Motives and Conflicts of Interest
- Many commenters see YC as acting in its own financial interest: it wants cheaper data and easier distribution for its AI and search‑adjacent startups.
- Some argue that VCs routinely push monopolization in their own portfolio, so their antitrust rhetoric is self‑serving, not principled.
- Others respond that antitrust is supposed to open space for new entrants; that YC gains from this doesn’t invalidate the remedies.
Is Google a Monopoly or Just Better?
- One side: Google “won fair and square” by building the best search, browser, maps, etc., and people voluntarily switch defaults to Google.
- The other side: dominance is maintained by:
- Massive default‑search payments (e.g. to mobile OS vendors and browsers).
- Tying search, Chrome, Android, ads, analytics, and data together into a single ecosystem.
- Using scale and user‑interaction data (from search + Chrome) in ways competitors can’t replicate.
- Debate over whether that harms consumers: some say results and tools are great and “free”; others point to degraded search quality, ad taxes on businesses, tracking, and limited real choice.
AI, Data, and the Web Index
- Strong concern that Google’s search index and user‑behavior data become an unbeatable advantage in LLM‑based “AI search” and agents.

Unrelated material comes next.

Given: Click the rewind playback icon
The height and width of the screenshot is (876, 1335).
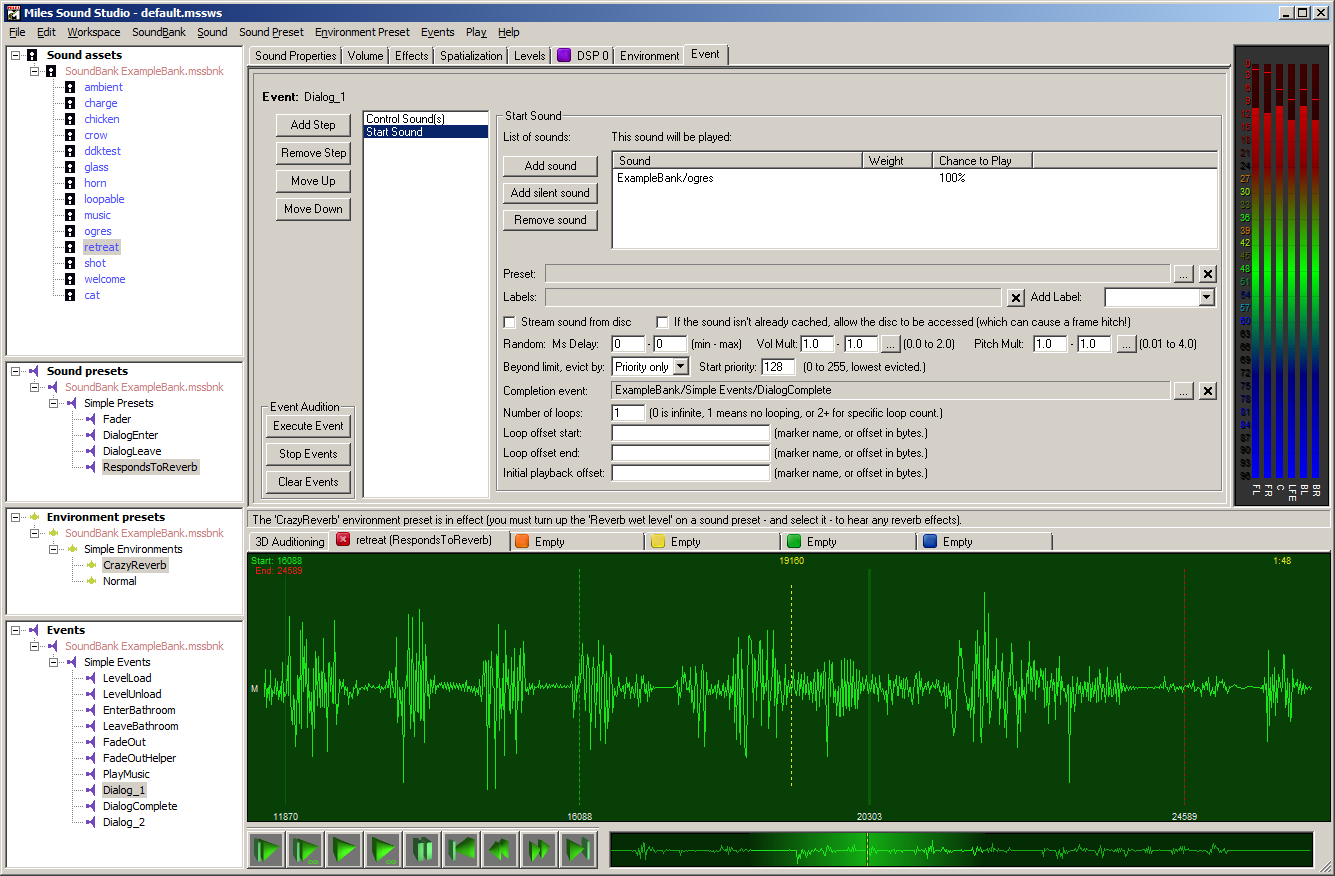Looking at the screenshot, I should (x=500, y=850).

- Support for banning exclusive training‑data deals and possibly treating the web crawl/index as a shared infrastructure (with FRAND‑style access).
- Pushback:
- Opening Google’s index is described by critics as “looting” trade secrets and users’ data without consent.
- Technical and economic feasibility of a common index is questioned, especially given publisher resistance and bot overload.
Remedy Design and Systemic Risk
- Structural remedies floated: spinning out search, ads, Chrome, Android, or the index as separate entities.
- Some worry that heavily damaging Google’s ad business could destabilize many dependent products (Gmail, Maps, Android, YouTube, etc.) and cause broader economic shock.
- Others argue “too big to fail means too big to exist”: the long‑term benefits of breaking multi‑market dominance outweigh short‑term pain, and alternatives already exist or would quickly emerge.